TEXT SECTION

Jesús Colomé de la Cruz (born December 23, 1977) is a former professional relief pitcher. He played for the Tampa Bay Devil Rays, Washington Nationals, Milwaukee Brewers and Seattle Mariners of Major League Baseball (MLB).

Professional career

Oakland Athletics
Jesús Colomé was signed as a non-drafted free agent by the Oakland Athletics at age 18, in 1996. He had made it to Double-A as a starting pitcher when, on July 28, 2000, he was traded to the Tampa Bay Devil Rays for Todd Belitz and Jim Mecir.

Tampa Bay Devil Rays
The Devil Rays converted him to a relief pitcher, and he made his major league debut with them on June 21, 2001. He finished with a 3.33 ERA. Colomé was one of the only pitchers to throw over 100 mph, but he had bad control. The next season, he posted an 8.27 ERA (the highest of his career). He returned to his old form in 2004, in 2003 he struck out a career high 69 batters.

On August 26, 2005, Colomé was involved in a serious car accident in the Dominican Republic. Two months later, he was released by the Devil Rays.

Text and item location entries
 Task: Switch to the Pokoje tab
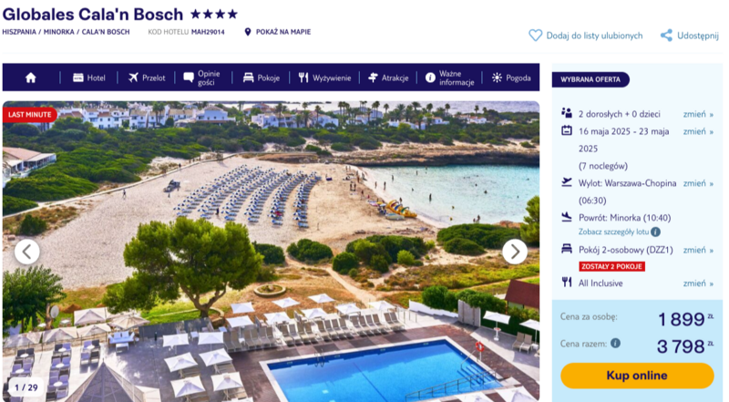262,77
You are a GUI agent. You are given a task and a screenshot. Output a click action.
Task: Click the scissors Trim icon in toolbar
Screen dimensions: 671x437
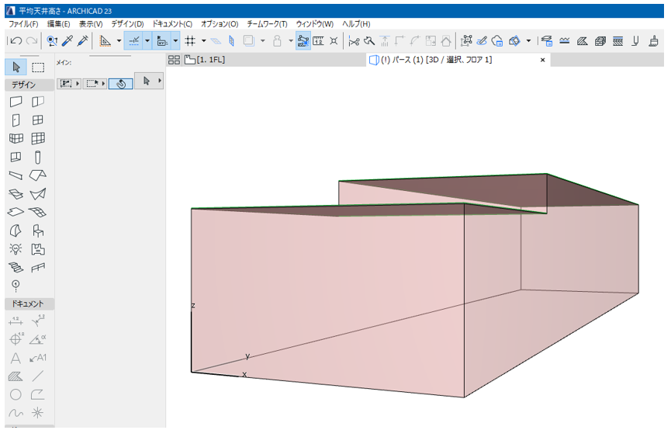354,40
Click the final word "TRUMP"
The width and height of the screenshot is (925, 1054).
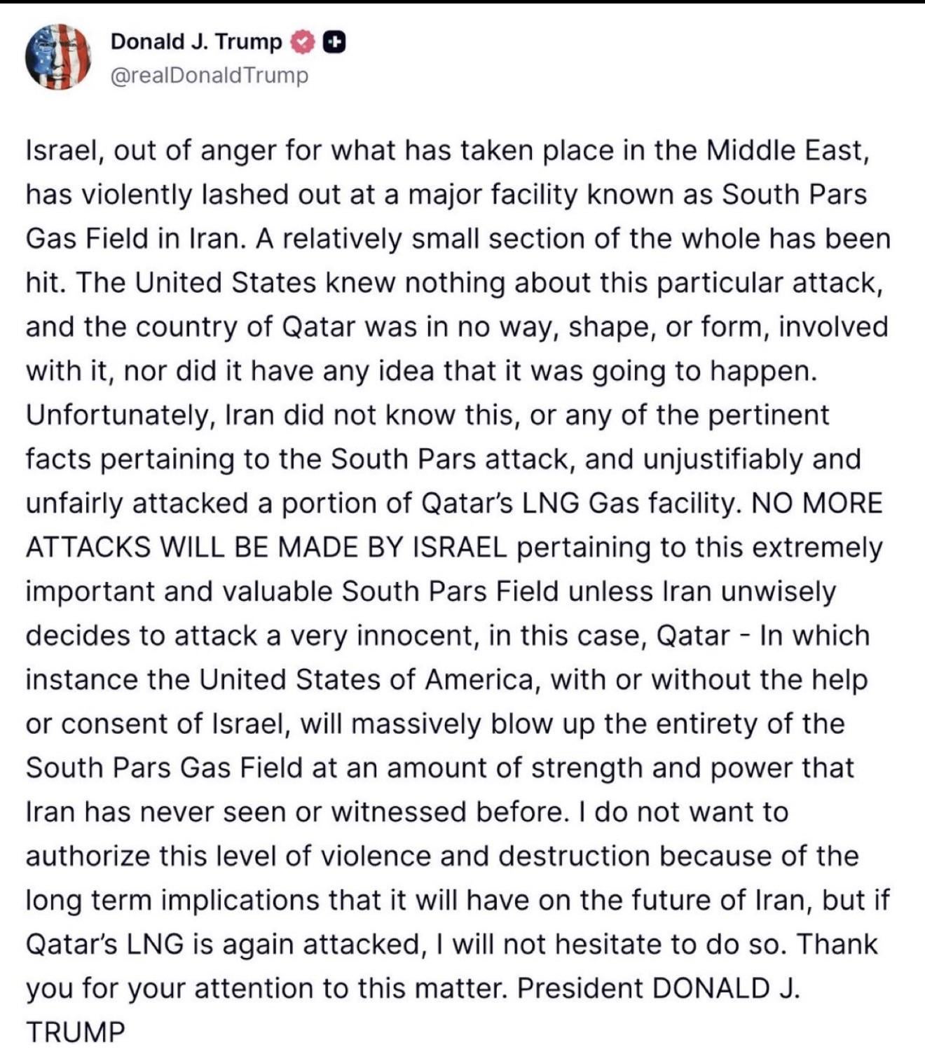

PROBLEM STATEMENT
Reproduce the full biography of Jesús Colomé above, word for word.

SOLUTION TO THIS PROBLEM
Jesús Colomé de la Cruz (born December 23, 1977) is a former professional relief pitcher. He played for the Tampa Bay Devil Rays, Washington Nationals, Milwaukee Brewers and Seattle Mariners of Major League Baseball (MLB).

Professional career

Oakland Athletics
Jesús Colomé was signed as a non-drafted free agent by the Oakland Athletics at age 18, in 1996. He had made it to Double-A as a starting pitcher when, on July 28, 2000, he was traded to the Tampa Bay Devil Rays for Todd Belitz and Jim Mecir.

Tampa Bay Devil Rays
The Devil Rays converted him to a relief pitcher, and he made his major league debut with them on June 21, 2001. He finished with a 3.33 ERA. Colomé was one of the only pitchers to throw over 100 mph, but he had bad control. The next season, he posted an 8.27 ERA (the highest of his career). He returned to his old form in 2004, in 2003 he struck out a career high 69 batters.

On August 26, 2005, Colomé was involved in a serious car accident in the Dominican Republic. Two months later, he was released by the Devil Rays.